The Volkswagen emissions scandal continues to lurch to a conclusion as the judge in the case approves the dealer settlement.

Slowly, but surely, the American piece of the Volkswagen Dieselgate scandal is grinding its agonizing way to completion. On Monday, U.S. District Court Judge Charles Breyer gave final approval to the automaker’s settlement with its dealer network.

Volkswagen’s 650 dealers and the automaker reached an agreement shortly after the automaker settled a class-action suit covering 475,000 2.0-liter four-cylinder turbodiesel engines that had emissions-cheating software installed. That settlement came in June, and the dealer agreement was about a month later. The deal with the dealers is worth $1.2 billion in cash and about another $480 million in payments and incentives. Dealers will receive their payments, averaging $1.85 million each, over 18 months.

Judge Breyer called the settlement “fair, reasonable and adequate” in his San Francisco courtroom.

“The Volkswagen-branded franchise dealer class-action settlement finalized today [Monday] represents an outstanding result for Volkswagen’s affected franchise dealers who, like consumers, were blindsided by the brazen fraud that VW perpetrated,” Steve Berman, managing partner of Hagens Berman, lead attorneys for the dealers, said.

Hinrich Woebcken, chief executive of VW North America, has called the agreement “a very important step in our commitment to making things right for all our stakeholders in the United States.”
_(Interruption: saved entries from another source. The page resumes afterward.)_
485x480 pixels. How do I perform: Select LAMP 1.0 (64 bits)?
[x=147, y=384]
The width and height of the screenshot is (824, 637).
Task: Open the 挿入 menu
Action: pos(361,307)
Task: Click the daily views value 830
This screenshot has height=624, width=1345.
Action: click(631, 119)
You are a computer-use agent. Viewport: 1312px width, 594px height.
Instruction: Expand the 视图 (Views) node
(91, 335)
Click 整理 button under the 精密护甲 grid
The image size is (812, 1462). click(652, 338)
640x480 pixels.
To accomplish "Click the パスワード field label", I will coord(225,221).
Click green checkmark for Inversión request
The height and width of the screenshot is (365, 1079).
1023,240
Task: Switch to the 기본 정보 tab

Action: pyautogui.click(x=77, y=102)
Under the settlement, VW dealers will receive volume-based incentive payments from Volkswagen. And, the automaker will let capital improvements slide for two years.

Up to this point, Volkswagen has agreed to spend about $22 billion to address U.S. claims. The claims are from owners, environmental regulators, states and dealers. The claims stem from the excess emissions that VW’s diesel cheating program fostered.

Though the automaker’s diesel fraud began in 2006, VW admitted to it about 16 months ago. At that time – September 2015 – VW acknowledged that it had installed fraudware that allowed its turbodiesel engines to look as if they were passing emissions tests. Of course, as has been shown, the reality was far different. The vehicles were shown to emit up to 40 times the legally allowed levels of nitrous oxide (NOx), an essential smog-producer and a significant portion of a turbodiesel’s emissions profile. Dealers say the scandal that resulted not only tarnished the brand but also cost them sales.